Saturday, March 30, 2013

Planning & Shopping

I realized in the last week that I am absolutely lost if I don't meal plan.  If there is not a set "agenda" of what I am supposed to eat and when, I will reach for whatever is the easiest, fastest, most convenient thing there is.

Interestingly enough, this tends to also be the most unhealthy thing there is.

It's so weird that I've gained nearly 20 pounds since the marathon.

(Yeah, I just threw that one on you, huh?  It might not look like I've gained almost 20 pounds, but I have.  Trust me.  Ugh.  More on that story in a different post.)

So back to meal planning.  It is a huge pain in the butt and took me three hours last week and two hours this week.  BUT, it is oh-so important, which is why I want to dedicate a post to explaining just how I do it.

First, I figure out the meals for each week.  To do this, I first look at what my targets are.  As mentioned in a previous post, I am supposed to eat 33 grams of carbohydrates for each meal (with the exception of the sixth meal, the one right before bed) and between 14-18 grams of protein for each meal.  I am also interested in the amount of fat, so I look at that, too.

Then, I look at what I ate the week before to get ideas, I search my Pinterest page for inspiration, and I ask The Boy if he is craving anything in particular.  From my goals and my meal ideas, I can put together a pretty solid plan.

Because I'm a crazy woman, I do this in a pretty table on a Word document so that I can reference it (without losing it) all week:

Morning Meals
Afternoon Meals

After I have all of that figured out, I create a grocery list:


Prior to making the list, I first check the fridge and cupboards to see if I already have some of the items I'll need.  After all, it'd be silly to duplicate.

Notice the four columns on my list.  This makes grocery shopping easy.  The first column is all of the produce I need.  The second column consists of items from the refrigerated section (i.e. meat and cheese and dairy).  The third column is everything that can be found in the aisles of the store (i.e. the dry goods, the pantry items).  Finally, the fourth column is freezer food.

Here's the loot for today:


 The dry goods that I bought were wheat thins, edamame crackers and wasabi peas from Trader Joe's (impulse purchases), sesame rye crackers, sliced almonds, cumin, brown sugar, sunflower butter, and chocolate milk protein powder.


This was a unique bundling: everything I need to make Easter cupcakes to bring to BFF's house for dinner tomorrow: white cake mix, white frosting, cupcake liners, Peeps, jelly beans, and coconut.


The random fridge and freezer items are as follows: three bags of frozen brown rice, one bag of frozen broccoli, one can of orange juice concentrate (for smoothies), eggs, Trader Joe's bruschetta topping, a huge thing of plain Greek yogurt (to use as a substitute for mayo and sour cream in recipes this week as well as an ingredient in smoothies), and Unsweetened Vanilla Almond Breeze.

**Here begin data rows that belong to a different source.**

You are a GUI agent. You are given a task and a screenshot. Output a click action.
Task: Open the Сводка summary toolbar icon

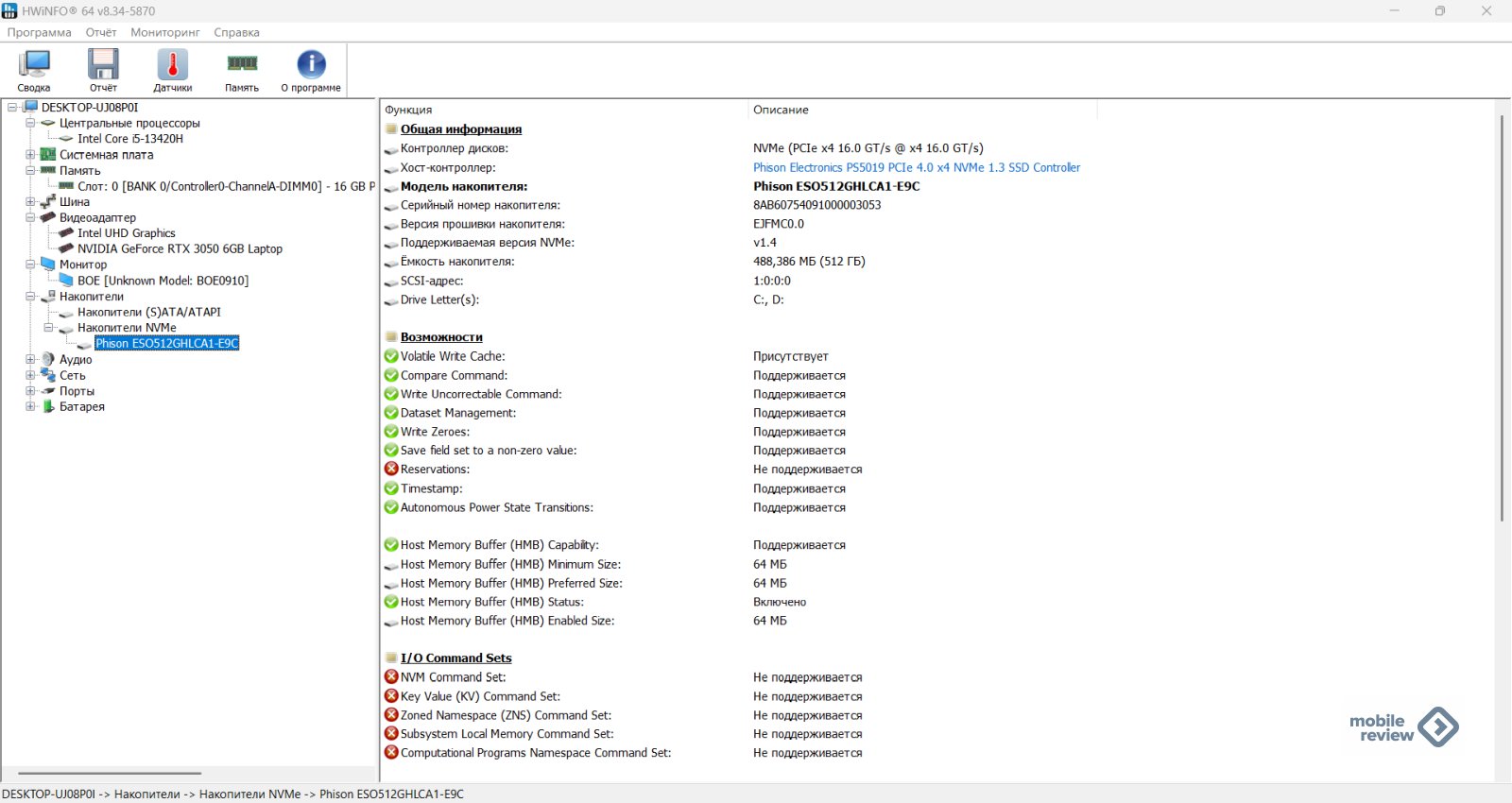34,66
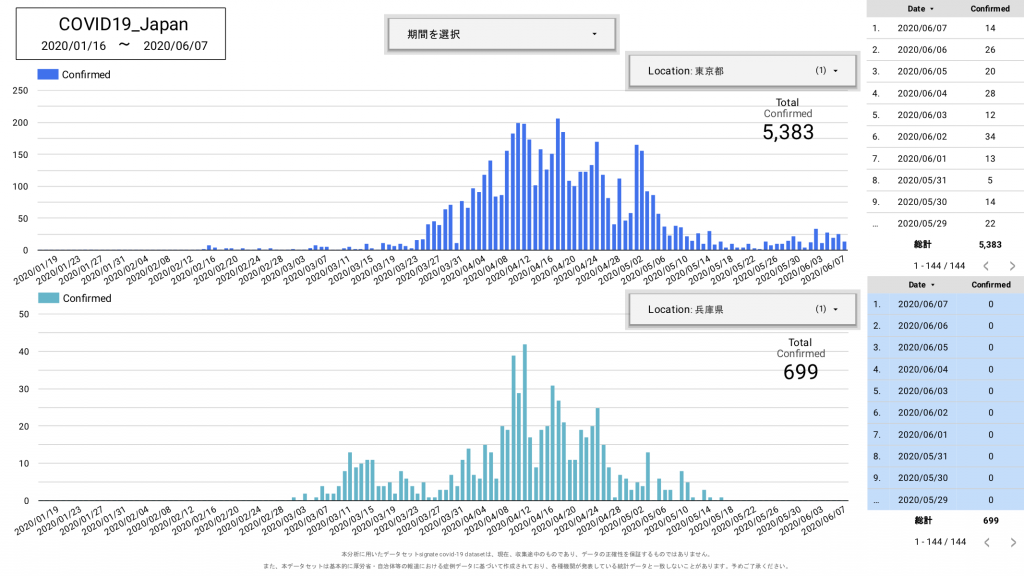1024x576 pixels.
Task: Go to previous page in Tokyo table
Action: coord(984,266)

Here's what hurt me the most: the produce.  This week, I stocked up because I actually had to go to the store yesterday since I ran out of stuff this week.  Here's what I bought: Brussels sprouts, cilantro, cucumber, bananas, broccoli, apples, green peppers, a jalapeno, limes, a mango, parsley, tomatoes, grapes, a red onion, a yellow onion, sweet potatoes, and avocados.


The protein for the week is as follows: tilapia, flank steak, fresh mozzarella, blue cheese, and crab.  Also pictured are some protein items I got from Trader Joe's so that I don't have to make another trip out west anytime soon: teriyaki tofu, tempeh, and marinated white fish.

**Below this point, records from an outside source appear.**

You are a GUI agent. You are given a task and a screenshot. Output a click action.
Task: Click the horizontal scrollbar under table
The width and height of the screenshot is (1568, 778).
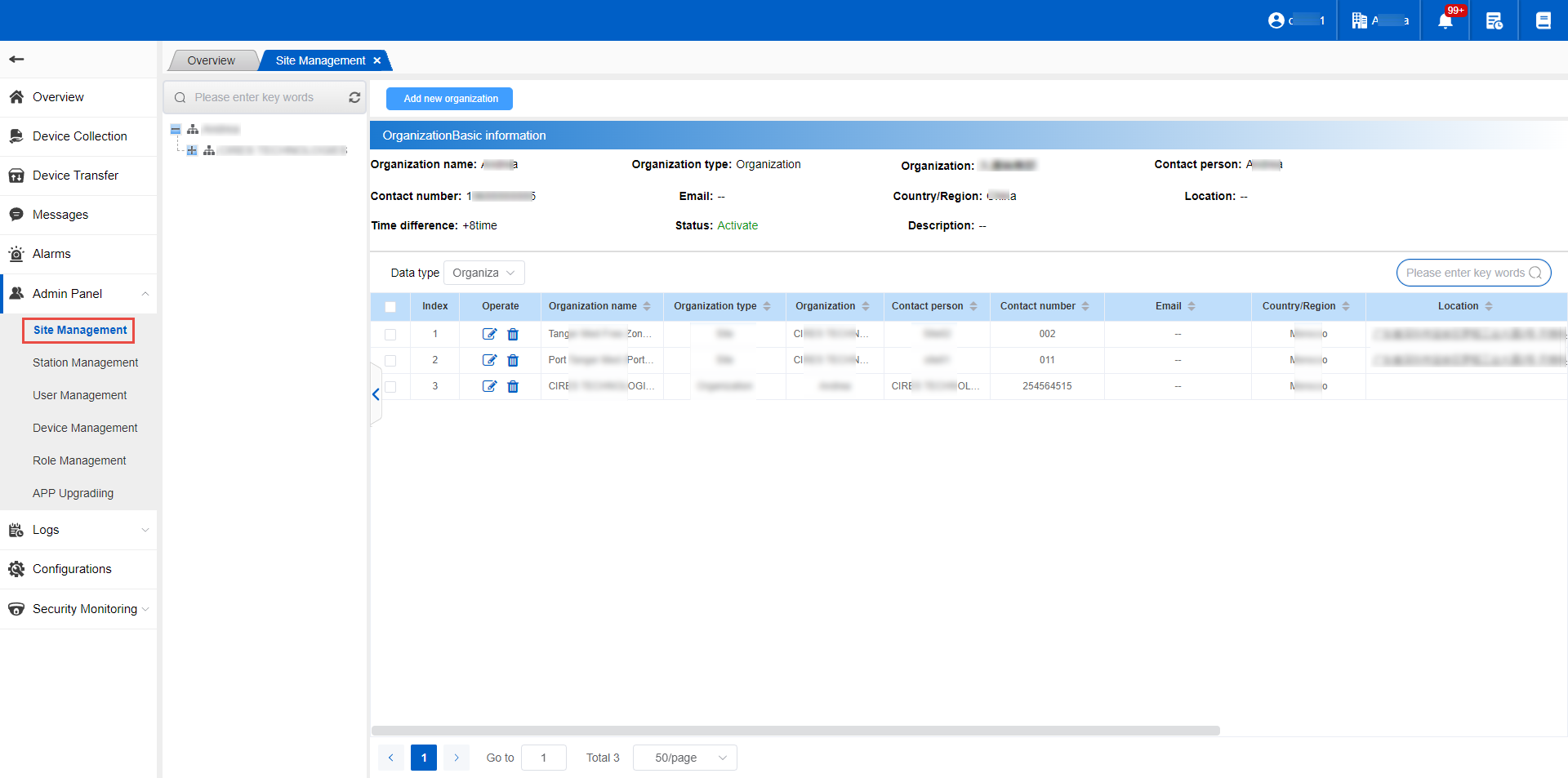pyautogui.click(x=795, y=731)
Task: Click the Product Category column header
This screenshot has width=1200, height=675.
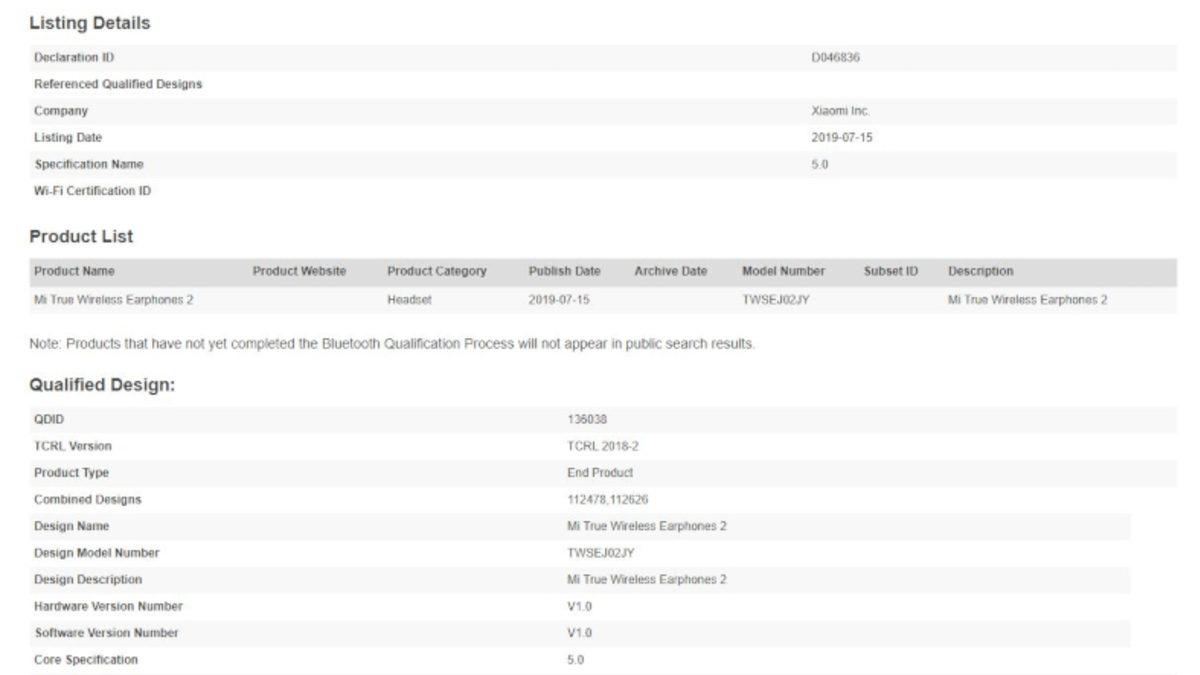Action: pyautogui.click(x=436, y=271)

So, most of what I bought this week is to be used this week.  The three proteins from Trader Joe's are to be used in the future, and the protein will certainly last me longer than one week, as will some of the impulse purchases (the edamame crackers and the wasabi peas).

However, most will be consumed before the next time I go to the store, which is unfortunate since it was quite an expensive day:


I spent $52 at Trader Joe's and $97 at Hy-Vee.  I think there are a couple of reasons it was so darn expensive this week: first, I bought a lot of protein (steak, crab, tilapia, marinated fish), which isn't cheap; second, the protein was $13 itself; third, I didn't want to run out of produce like I did last week; fourth, I wanted to stock up on veggies since those are basically "free" to eat, at least calorically speaking.


While it was more expensive ($149 total) than I would've liked it to have been, I'm still in the trial-and-error part of this whole process.  And, since we will not be eating out at all (with the exception of my "free-day" meal this evening), this is the total amount of money The Boy and I will be spending on food this week.

(Although, I'm sure The Boy will find a reason for him to run to Abelardo's or Taco John's or the convenience store for some Flamin' Hot Cheetos.  And then he'll lose 25 more pounds.)

If you have any questions regarding meal planning or grocery shopping, please let me know.  Other than spending too much darn money, I think I have this whole thing pretty well figured out.